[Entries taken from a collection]
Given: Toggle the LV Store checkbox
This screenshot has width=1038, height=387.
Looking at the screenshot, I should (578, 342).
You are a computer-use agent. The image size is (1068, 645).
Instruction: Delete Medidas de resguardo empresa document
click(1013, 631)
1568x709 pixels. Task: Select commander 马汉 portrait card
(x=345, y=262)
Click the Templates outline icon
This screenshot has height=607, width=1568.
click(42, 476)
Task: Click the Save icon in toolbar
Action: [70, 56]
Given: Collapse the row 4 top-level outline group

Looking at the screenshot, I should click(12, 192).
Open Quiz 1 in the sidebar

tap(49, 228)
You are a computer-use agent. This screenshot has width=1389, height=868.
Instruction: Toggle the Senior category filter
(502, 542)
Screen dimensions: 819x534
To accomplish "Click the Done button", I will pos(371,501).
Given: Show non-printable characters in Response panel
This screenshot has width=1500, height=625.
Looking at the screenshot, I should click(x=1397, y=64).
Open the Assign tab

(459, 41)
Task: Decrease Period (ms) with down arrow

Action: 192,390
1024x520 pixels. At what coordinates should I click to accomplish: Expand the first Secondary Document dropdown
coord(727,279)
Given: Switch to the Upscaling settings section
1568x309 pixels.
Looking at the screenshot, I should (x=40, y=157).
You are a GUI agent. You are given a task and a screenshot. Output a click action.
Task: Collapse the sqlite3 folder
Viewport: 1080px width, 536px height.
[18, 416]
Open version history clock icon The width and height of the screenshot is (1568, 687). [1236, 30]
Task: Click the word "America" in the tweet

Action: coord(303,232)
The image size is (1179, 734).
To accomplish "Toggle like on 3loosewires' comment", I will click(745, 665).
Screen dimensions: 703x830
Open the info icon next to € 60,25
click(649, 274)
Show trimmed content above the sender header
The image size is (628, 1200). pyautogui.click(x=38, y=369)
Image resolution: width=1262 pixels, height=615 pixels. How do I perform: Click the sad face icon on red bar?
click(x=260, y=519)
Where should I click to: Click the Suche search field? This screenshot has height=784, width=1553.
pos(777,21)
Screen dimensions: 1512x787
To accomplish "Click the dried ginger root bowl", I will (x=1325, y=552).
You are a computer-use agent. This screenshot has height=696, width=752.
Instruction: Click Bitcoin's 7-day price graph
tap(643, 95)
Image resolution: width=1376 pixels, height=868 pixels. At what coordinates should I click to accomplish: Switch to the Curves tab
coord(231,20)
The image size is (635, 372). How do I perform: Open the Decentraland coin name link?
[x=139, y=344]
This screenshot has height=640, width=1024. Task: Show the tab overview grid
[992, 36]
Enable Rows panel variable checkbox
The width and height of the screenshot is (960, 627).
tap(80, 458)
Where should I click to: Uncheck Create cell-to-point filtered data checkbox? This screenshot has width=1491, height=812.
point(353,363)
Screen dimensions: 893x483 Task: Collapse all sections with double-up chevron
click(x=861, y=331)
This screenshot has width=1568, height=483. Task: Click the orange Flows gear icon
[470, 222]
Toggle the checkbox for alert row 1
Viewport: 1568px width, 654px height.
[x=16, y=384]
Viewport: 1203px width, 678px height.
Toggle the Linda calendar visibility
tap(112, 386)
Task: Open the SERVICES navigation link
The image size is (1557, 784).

#### WHAT IS NEEDED
Where in the records does the word "will" appear? Copy each line that holds it.

#### FINISHED EXERCISE
To accomplish "Click the Done button", I will pos(371,501).
To accomplish "Toggle like on 3loosewires' comment", I will click(745, 665).
To accomplish "Click the dried ginger root bowl", I will (x=1325, y=552).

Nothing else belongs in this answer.